- [Exercise inputs]
----
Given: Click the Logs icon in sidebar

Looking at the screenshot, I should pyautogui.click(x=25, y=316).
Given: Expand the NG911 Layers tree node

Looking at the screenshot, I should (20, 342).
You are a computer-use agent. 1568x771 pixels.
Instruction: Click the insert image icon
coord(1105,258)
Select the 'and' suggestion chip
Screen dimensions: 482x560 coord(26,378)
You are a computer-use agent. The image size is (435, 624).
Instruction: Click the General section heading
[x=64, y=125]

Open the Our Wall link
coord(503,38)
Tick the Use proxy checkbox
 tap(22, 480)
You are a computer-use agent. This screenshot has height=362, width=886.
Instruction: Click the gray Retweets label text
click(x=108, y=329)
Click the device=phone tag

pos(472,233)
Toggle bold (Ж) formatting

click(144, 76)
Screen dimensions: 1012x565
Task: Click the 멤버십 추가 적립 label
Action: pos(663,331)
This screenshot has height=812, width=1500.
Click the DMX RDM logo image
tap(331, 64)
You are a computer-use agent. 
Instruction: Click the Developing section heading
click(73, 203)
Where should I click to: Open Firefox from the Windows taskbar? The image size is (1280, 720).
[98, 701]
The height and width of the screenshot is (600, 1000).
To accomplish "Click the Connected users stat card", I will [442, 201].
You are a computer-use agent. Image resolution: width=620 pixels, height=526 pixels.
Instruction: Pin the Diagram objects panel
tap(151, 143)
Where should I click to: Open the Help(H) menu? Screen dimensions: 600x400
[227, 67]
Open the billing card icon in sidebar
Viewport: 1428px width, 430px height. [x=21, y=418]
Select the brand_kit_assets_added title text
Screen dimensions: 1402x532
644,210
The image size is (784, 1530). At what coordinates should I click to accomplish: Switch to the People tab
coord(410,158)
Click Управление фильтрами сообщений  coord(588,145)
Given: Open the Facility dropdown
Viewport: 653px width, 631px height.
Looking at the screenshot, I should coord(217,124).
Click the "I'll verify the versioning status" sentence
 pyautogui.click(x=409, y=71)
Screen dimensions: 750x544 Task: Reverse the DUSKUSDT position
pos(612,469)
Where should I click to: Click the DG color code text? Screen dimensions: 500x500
----
- [What you have to do] Within the data above, the span starting at the line containing "Instruction: Click the Developing" and ending at the line containing "Click Управление фильтрами" is to be retyped exactly, with no other lines.

- [Output below]
Instruction: Click the Developing section heading
click(73, 203)
Where should I click to: Open Firefox from the Windows taskbar? The image size is (1280, 720).
[98, 701]
The height and width of the screenshot is (600, 1000).
To accomplish "Click the Connected users stat card", I will [442, 201].
You are a computer-use agent. Image resolution: width=620 pixels, height=526 pixels.
Instruction: Pin the Diagram objects panel
tap(151, 143)
Where should I click to: Open the Help(H) menu? Screen dimensions: 600x400
[227, 67]
Open the billing card icon in sidebar
Viewport: 1428px width, 430px height. [x=21, y=418]
Select the brand_kit_assets_added title text
Screen dimensions: 1402x532
644,210
The image size is (784, 1530). At what coordinates should I click to accomplish: Switch to the People tab
coord(410,158)
Click Управление фильтрами сообщений  coord(588,145)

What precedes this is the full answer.